The Wrong Twin eBook

This eBook from the Gutenberg Project consists of approximately 454 pages of information about The Wrong Twin.

The Wrong Twin eBook

This eBook from the Gutenberg Project consists of approximately 454 pages of information about The Wrong Twin.

Dave Cowan seized the moment to point out to his admiring son and other bystanders that it was all the working of evolution.  If you couldn’t change when your environment demanded it Nature scrapped you.  Hand compositors would have to learn to set type by machinery or go down in the struggle for existence.  Survival of the fittest—­that was it.  The doubting printer was not there to profit by this lecture.  Though it was but five o’clock, he was down on the depot platform moodily waiting for the six-fifty-eight.

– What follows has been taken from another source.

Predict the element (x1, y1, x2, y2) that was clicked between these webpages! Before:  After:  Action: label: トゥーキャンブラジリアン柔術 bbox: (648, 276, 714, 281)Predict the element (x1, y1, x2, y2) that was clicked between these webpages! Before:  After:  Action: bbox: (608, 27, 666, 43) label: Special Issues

The next number of the Advance was set by linotype, a circumstance of which one of its columns spoke feelingly, and set, moreover, in the presence of as many curious persons as could crowd about the operator.  Among these none was so fascinated as Wilbur Cowan.  He hung lovingly about the machine, his fingers itching to be at its parts.  When work for the day was over he stayed by it until the light grew dim in the low-ceilinged, dusty office.  He took liberties with its delicate structure that would have alarmed its proud owner, playing upon it with wrench and screw driver, detaching parts from the whole for the pure pleasure of putting them back.  He thus came to an intimate knowledge of the contrivance.  He knew what made it go.  He early mastered its mere operation.  Sam Pickering felt fortified against the future.

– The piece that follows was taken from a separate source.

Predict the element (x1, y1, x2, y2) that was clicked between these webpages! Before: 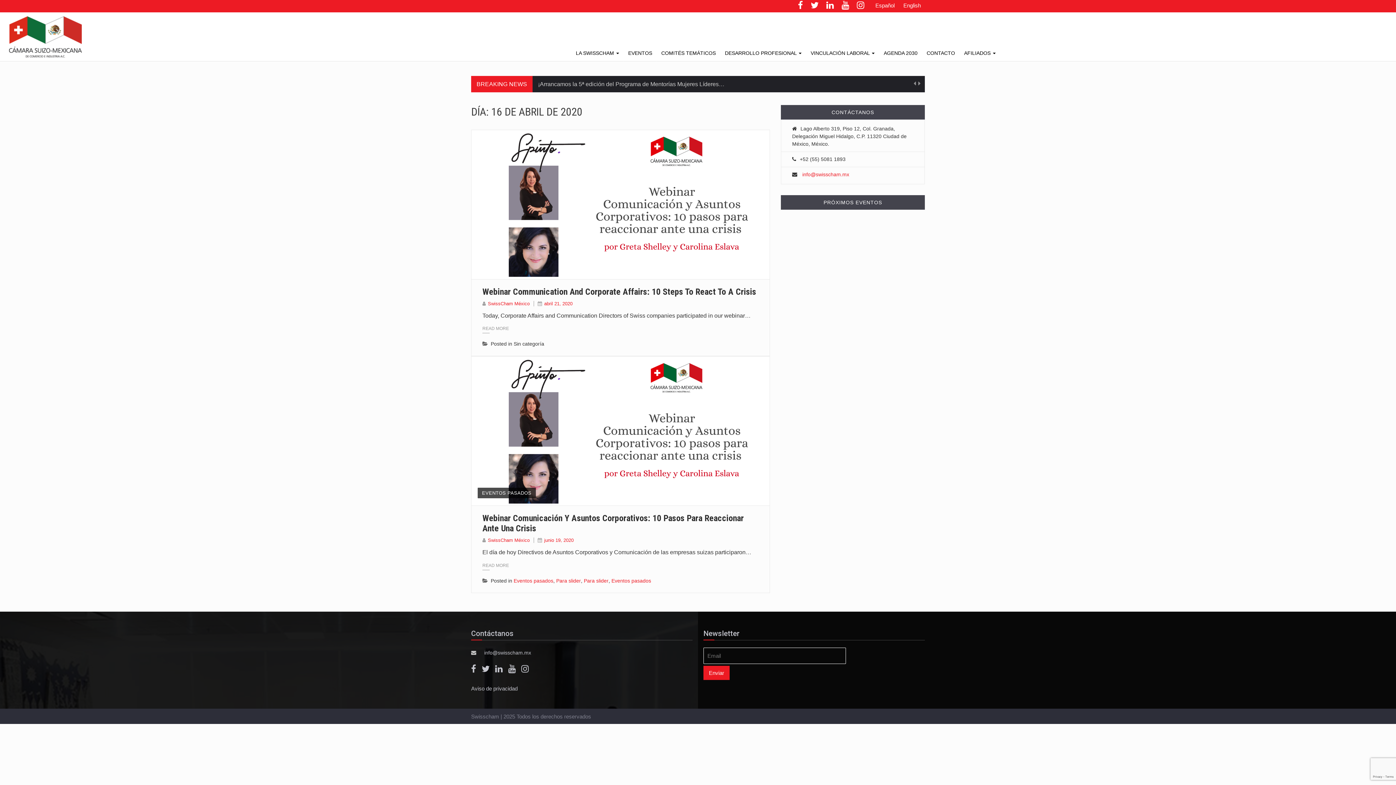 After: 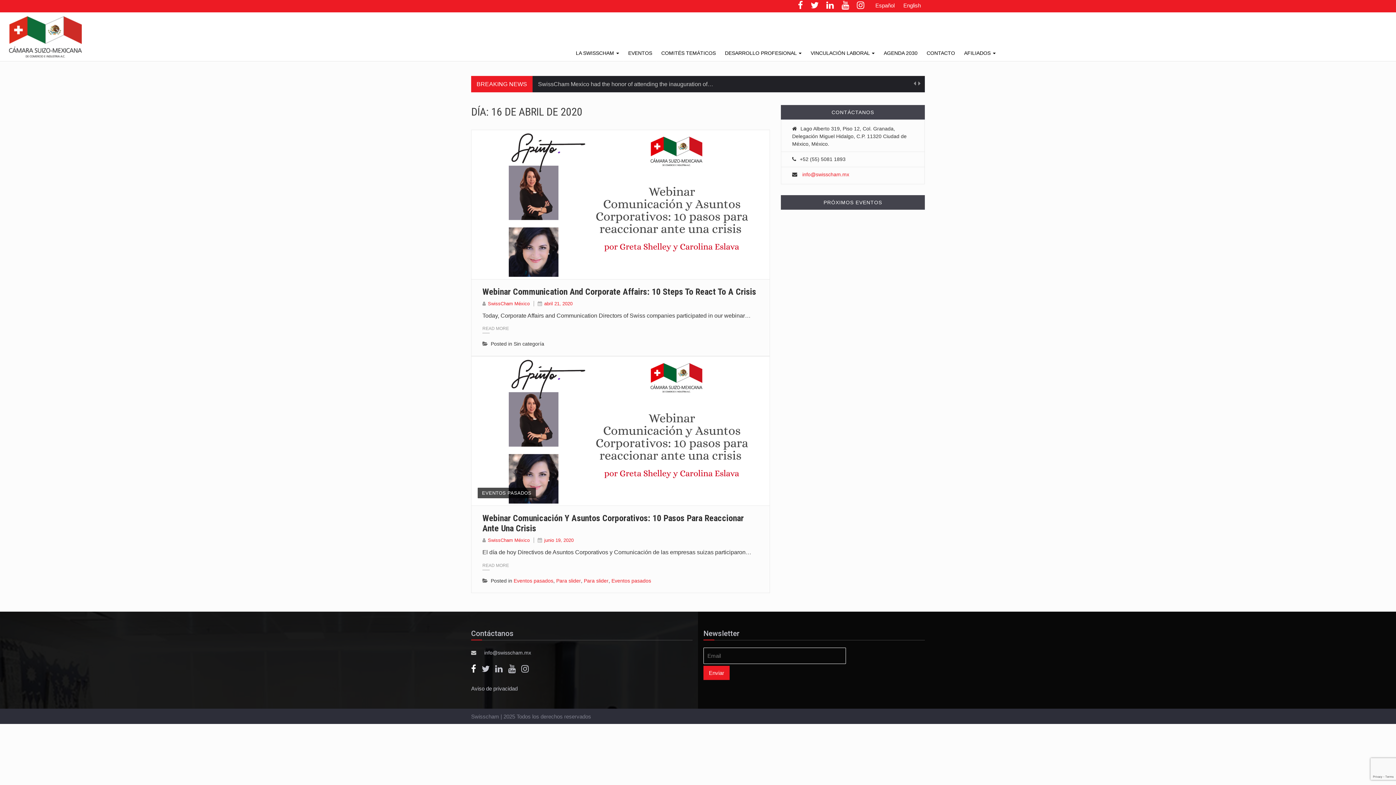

Then it developed that though Dave Cowan could perform ably upon the instrument while it retained its health he was at a loss when it developed ailments; and to these it was prone, being a machine of temperament and airs, inclined to lose spirit, to sulk, even irritably to refuse all response to Dave’s fingering of the keyboard.  Dave was sincerely startled when his son one day skillfully restored tone to the thing after it had disconcertingly rebelled.  Sam Pickering, on the point of wiring for the mechanic who had installed his treasure, looked upon the boy with awe as his sure hands wrought knowingly among the weirdest of its vitals.  Dave was impressed to utter lack of speech, and resumed work upon the again compliant affair without comment.  Perhaps he reflected that the stern processes of his favourite evolution demanded more knowledge of this machine than even he had acquired.

* * * * *

There ensued further profitable education for the young mechanic from the remarkable case of Sharon Whipple’s first motor car.  Sharon, the summer before, after stoutly affirming for two years that he would never have one of the noisy things on the place, even though the Whipple New Place now boasted two—­boasting likewise of their speed and convenience—­and even though Gideon Whipple jestingly called him a fossilized barnacle on the ship of progress, had secretly bought a motor car and secretly for three days taken instructions in its running from the city salesman who delivered it.  His intention was to become daringly expert in its handling and flash upon the view of the discomfited Gideon, who had not yet driven a car.  He would wheel carelessly up the drive to the Whipple New Place in apparently contemptuous mastery of the thing, and he would specifically deny ever having received any driving lessons whatever, thus by falsehood overwhelming his brother with confusion.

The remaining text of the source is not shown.